**Prompt**
Quote the lines starting with the one containing "The width and height of the screenshot is (891, 584)." and ending with the one containing "Action: [x=599, y=17]", both included, and reproduce them exactly.

**Records for this exercise**
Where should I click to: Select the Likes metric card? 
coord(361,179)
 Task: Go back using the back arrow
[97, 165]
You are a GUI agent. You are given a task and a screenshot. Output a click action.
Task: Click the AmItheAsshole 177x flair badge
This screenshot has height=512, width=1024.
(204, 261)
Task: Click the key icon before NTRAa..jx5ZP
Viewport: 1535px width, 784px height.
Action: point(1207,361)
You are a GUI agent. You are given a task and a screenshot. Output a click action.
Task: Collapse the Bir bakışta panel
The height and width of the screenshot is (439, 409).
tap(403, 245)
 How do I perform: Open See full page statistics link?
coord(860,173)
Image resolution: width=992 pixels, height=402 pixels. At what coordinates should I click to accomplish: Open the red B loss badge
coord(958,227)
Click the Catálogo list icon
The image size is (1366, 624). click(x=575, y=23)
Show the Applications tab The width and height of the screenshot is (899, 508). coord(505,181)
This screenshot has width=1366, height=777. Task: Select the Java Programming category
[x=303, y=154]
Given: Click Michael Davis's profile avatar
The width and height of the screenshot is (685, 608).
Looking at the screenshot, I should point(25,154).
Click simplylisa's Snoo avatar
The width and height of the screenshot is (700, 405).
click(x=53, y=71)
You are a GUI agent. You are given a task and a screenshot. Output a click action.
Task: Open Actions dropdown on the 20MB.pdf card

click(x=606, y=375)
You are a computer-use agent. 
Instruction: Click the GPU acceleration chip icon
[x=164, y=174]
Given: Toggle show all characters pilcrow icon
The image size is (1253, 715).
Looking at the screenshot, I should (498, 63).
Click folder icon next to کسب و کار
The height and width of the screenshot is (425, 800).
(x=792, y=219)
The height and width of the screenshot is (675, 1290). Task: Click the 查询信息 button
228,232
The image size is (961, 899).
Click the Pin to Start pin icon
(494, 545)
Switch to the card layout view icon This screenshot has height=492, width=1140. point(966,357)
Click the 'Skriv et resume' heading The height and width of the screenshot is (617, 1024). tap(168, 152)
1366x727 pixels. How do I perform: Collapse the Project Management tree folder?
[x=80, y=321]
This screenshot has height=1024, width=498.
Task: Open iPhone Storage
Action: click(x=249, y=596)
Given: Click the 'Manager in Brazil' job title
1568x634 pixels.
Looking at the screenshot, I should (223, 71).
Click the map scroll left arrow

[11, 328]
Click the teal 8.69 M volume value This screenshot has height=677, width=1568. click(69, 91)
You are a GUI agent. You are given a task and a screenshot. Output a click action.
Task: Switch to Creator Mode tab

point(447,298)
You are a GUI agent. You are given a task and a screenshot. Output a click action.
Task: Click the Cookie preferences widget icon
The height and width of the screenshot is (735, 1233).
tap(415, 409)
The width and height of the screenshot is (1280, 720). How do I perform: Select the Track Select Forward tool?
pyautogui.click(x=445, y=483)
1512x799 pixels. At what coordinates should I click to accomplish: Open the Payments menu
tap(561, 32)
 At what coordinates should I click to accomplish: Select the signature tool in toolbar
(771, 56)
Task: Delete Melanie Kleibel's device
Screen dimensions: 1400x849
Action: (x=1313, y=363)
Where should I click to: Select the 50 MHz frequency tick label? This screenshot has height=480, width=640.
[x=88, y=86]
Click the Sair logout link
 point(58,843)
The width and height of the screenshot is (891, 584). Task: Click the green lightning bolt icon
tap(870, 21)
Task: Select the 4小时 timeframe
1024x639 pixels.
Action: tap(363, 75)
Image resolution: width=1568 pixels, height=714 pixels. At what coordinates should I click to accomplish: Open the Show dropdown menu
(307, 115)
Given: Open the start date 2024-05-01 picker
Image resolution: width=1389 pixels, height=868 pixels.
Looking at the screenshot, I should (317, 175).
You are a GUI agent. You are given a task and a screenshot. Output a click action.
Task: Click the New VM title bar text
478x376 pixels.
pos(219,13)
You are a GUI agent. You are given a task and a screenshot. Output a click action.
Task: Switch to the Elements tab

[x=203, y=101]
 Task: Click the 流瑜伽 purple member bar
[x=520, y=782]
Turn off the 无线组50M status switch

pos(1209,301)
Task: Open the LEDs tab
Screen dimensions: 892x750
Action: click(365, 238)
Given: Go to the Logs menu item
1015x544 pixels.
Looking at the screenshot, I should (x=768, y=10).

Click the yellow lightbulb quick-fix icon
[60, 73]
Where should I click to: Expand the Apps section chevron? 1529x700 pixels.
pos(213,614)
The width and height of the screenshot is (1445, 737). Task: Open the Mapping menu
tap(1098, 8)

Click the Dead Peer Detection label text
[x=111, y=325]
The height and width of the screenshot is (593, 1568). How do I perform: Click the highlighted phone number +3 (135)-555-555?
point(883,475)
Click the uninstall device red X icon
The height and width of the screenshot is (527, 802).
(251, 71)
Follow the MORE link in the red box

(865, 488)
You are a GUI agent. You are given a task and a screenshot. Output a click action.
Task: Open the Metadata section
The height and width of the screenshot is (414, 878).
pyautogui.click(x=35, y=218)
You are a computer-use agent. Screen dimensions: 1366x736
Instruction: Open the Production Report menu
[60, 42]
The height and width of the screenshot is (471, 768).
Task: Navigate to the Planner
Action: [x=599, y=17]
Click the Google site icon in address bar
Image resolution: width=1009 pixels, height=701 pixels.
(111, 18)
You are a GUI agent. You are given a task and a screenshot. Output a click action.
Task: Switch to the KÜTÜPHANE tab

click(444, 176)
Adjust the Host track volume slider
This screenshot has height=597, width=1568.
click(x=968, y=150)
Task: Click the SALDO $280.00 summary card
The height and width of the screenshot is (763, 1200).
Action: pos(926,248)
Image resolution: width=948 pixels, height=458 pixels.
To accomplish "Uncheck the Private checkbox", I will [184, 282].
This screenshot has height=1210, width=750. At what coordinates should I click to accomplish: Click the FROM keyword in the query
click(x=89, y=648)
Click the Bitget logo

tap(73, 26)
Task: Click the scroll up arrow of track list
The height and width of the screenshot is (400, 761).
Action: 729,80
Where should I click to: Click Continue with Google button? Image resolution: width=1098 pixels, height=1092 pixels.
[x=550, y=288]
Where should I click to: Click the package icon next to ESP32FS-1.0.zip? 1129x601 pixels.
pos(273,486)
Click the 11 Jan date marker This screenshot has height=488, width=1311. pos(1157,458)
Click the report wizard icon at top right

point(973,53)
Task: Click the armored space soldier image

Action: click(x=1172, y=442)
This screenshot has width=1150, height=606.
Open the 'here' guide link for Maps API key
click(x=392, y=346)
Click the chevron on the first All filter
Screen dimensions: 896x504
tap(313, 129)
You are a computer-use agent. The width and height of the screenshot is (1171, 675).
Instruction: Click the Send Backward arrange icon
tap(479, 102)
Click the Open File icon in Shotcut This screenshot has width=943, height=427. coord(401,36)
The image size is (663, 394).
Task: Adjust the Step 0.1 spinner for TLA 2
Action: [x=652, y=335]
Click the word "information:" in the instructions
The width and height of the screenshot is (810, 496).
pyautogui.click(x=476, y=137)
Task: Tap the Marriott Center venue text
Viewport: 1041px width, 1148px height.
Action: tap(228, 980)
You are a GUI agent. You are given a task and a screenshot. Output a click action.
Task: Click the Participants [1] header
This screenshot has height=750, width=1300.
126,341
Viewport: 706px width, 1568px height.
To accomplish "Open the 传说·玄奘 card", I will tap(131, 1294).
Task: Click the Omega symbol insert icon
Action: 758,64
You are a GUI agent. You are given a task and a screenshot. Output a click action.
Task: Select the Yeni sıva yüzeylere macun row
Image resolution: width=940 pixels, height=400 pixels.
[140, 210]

**Task result**
The width and height of the screenshot is (891, 584). Task: Click the green lightning bolt icon
tap(870, 21)
Task: Select the 4小时 timeframe
1024x639 pixels.
Action: tap(363, 75)
Image resolution: width=1568 pixels, height=714 pixels. At what coordinates should I click to accomplish: Open the Show dropdown menu
(307, 115)
Given: Open the start date 2024-05-01 picker
Image resolution: width=1389 pixels, height=868 pixels.
Looking at the screenshot, I should (317, 175).
You are a GUI agent. You are given a task and a screenshot. Output a click action.
Task: Click the New VM title bar text
478x376 pixels.
pos(219,13)
You are a GUI agent. You are given a task and a screenshot. Output a click action.
Task: Switch to the Elements tab

[x=203, y=101]
 Task: Click the 流瑜伽 purple member bar
[x=520, y=782]
Turn off the 无线组50M status switch

pos(1209,301)
Task: Open the LEDs tab
Screen dimensions: 892x750
Action: click(365, 238)
Given: Go to the Logs menu item
1015x544 pixels.
Looking at the screenshot, I should (x=768, y=10).

Click the yellow lightbulb quick-fix icon
[60, 73]
Where should I click to: Expand the Apps section chevron? 1529x700 pixels.
pos(213,614)
The width and height of the screenshot is (1445, 737). Task: Open the Mapping menu
tap(1098, 8)

Click the Dead Peer Detection label text
[x=111, y=325]
The height and width of the screenshot is (593, 1568). How do I perform: Click the highlighted phone number +3 (135)-555-555?
point(883,475)
Click the uninstall device red X icon
The height and width of the screenshot is (527, 802).
(251, 71)
Follow the MORE link in the red box

(865, 488)
You are a GUI agent. You are given a task and a screenshot. Output a click action.
Task: Open the Metadata section
The height and width of the screenshot is (414, 878).
pyautogui.click(x=35, y=218)
You are a computer-use agent. Screen dimensions: 1366x736
Instruction: Open the Production Report menu
[60, 42]
The height and width of the screenshot is (471, 768).
Task: Navigate to the Planner
Action: [x=599, y=17]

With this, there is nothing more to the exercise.